**Assigned task:**
In the entries that follow, find each line with the word "green" and copy it.

**Extracted entries:**
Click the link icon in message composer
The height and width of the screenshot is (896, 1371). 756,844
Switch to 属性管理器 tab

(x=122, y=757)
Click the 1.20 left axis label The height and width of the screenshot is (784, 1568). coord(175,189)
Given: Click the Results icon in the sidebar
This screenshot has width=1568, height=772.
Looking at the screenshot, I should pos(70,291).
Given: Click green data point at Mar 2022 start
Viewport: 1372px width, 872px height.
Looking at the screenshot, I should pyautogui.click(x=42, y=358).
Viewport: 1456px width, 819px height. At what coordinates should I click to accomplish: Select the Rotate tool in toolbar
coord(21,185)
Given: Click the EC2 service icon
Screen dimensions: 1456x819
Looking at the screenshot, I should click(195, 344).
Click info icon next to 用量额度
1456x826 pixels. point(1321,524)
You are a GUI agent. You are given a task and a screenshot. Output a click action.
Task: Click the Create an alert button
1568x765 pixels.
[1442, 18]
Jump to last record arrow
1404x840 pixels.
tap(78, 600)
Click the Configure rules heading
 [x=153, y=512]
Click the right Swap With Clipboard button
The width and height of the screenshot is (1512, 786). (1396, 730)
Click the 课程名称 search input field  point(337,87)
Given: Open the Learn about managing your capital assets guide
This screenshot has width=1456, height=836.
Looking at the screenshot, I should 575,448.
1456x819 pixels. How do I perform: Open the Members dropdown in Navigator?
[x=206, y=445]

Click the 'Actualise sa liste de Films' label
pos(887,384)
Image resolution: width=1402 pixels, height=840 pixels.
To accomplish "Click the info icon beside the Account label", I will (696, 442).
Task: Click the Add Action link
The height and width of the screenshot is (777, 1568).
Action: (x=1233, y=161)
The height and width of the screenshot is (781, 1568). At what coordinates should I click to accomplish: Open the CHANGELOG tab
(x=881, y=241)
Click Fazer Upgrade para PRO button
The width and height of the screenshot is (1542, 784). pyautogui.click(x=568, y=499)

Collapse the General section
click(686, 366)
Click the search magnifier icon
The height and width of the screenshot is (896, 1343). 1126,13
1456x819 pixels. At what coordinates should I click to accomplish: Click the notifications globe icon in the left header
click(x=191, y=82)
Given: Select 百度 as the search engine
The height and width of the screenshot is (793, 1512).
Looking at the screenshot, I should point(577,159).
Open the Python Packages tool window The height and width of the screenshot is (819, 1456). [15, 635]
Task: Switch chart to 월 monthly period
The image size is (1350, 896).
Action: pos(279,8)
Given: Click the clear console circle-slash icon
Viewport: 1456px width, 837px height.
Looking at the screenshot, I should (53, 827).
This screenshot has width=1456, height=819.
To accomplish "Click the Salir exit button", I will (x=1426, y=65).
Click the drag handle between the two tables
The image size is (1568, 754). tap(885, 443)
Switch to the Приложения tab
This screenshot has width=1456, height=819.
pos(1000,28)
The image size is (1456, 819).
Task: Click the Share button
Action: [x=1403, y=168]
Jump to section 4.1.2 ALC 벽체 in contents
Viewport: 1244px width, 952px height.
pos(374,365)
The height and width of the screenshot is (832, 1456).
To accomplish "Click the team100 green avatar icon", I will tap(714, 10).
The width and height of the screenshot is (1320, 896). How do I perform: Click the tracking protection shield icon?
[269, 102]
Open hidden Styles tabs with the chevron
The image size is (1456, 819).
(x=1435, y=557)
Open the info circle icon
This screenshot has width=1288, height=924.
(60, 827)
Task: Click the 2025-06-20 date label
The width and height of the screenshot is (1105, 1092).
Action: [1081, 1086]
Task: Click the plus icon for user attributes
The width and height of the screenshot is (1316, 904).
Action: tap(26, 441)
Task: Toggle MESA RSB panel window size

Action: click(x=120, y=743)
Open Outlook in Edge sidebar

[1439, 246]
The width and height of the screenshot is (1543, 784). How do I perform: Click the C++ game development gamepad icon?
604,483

**Response to this exercise:**
Given: Click green data point at Mar 2022 start
To accomplish "Click the team100 green avatar icon", I will tap(714, 10).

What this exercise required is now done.